UN Pension Review Raises Concerns Among Staff and Retirees
The United Nations General Assembly’s latest pension fund resolution — adopted at the end of December 2025 — has triggered concerns among current and former staff members of the organization that their retirement security may be at risk. The resolution invites the UN Pension Board to carry out a full review of the pension system, including consideration of defined-contribution and hybrid models and exploring ways to “lower contributions.”
That last phrase signals the review’s underlying intent: cost reduction rather than benefit enhancement. While framed as an “invitation,” the directive leaves the Pension Board with limited room to decline.
The current reported market value of the UN pension fund is $108.2 billion.
Initial readings of the resolution’s language about “respect for accrued rights” suggest that changes would affect only future UN employees. However, pension experts and staff representatives say that assumption may be misplaced.

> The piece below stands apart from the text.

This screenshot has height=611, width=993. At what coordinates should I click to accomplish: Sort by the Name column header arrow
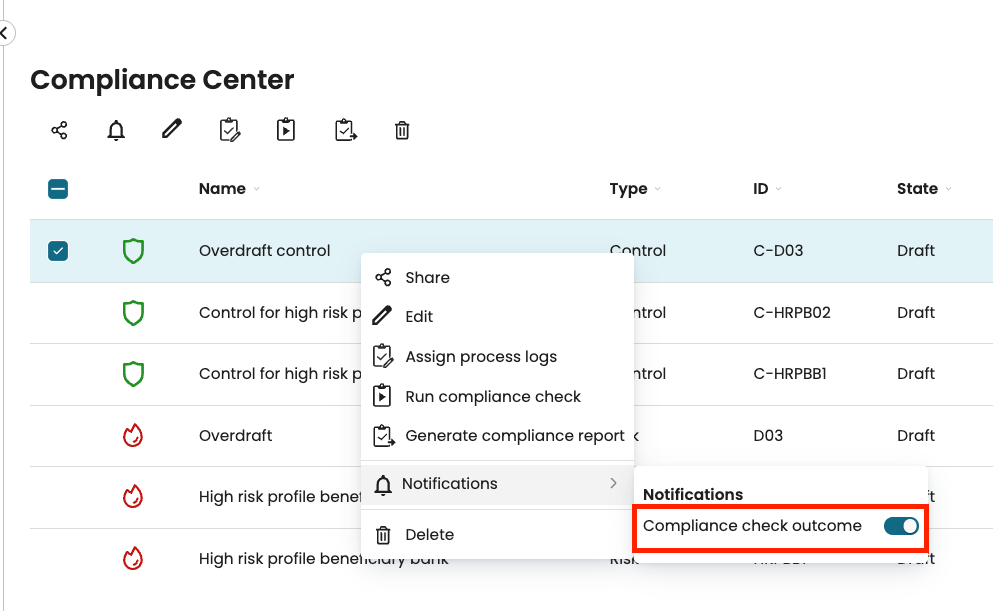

Ian Richards, a staff representative on the Pension Board, issued a public warning on LinkedIn on Jan. 6, 2026, outlining potential risks of shifting from the current defined-benefit (DB) system to a defined-contribution (DC) model. These include lower investment returns and reduced pensions, closing the DB plan to new entrants, creation of a multitier system and potential new taxation on 401(k)-style accounts.
Michelle Rockcliffe, a former Pension Board member and ex-Pension Fund Benefits Officer, said in online commentary that real-world transitions from DB to DC systems often affect current employees. Typical transitions freeze or recalculate accrued service and push current staff into defined-contribution accounts going forward
What’s at risk
Against a backdrop of budget pressures and liquidity concerns at the UN, a recommendation to weaken or replace the current defined-benefit system after the review’s three-year timeframe is not unthinkable. The potential consequences are significant.
Current staff could lose guaranteed lifetime pensions, predictable benefit formulas and collective protection against market volatility and longevity risk (outliving one’s pension). Secondary effects could diminish cost-of-living adjustments, survivor benefits and disability coverage.
For retirees, changes could destabilize current pension payments, weaken adjustment mechanisms and transfer investment and longevity risks from the institution to individuals.
Pension policy analysts note that meaningful protection requires structural safeguards rather than assurances. These include legally binding provisions that lock in all earned benefits to date, maintain past service under the DB formula as a closed legacy plan, separate those liabilities from any new scheme, prohibit conversions without individual consent and mandate an independent legal and actuarial review with full transparency and formal participation by staff and retirees.
The Pension Board’s track record compounds skepticism about such a review process. In 2019, the Board shelved an independent report recommending governance and transparency improvements, dismissing it under the trope “if it ain’t broke, don’t fix it.”
The pension fund’s history also includes retaliation against staff representatives over alleged confidentiality breaches and termination of senior whistleblower investment officers. Last July, the Coordinating Committee for International Staff Unions and Associations (CCISUA) of the UN system passed a resolution criticizing lack of transparency and treatment of whistleblowers.
Ethical questions also arose when the former representative of the Secretary-General for Investments moved to a firm conducting business with the fund.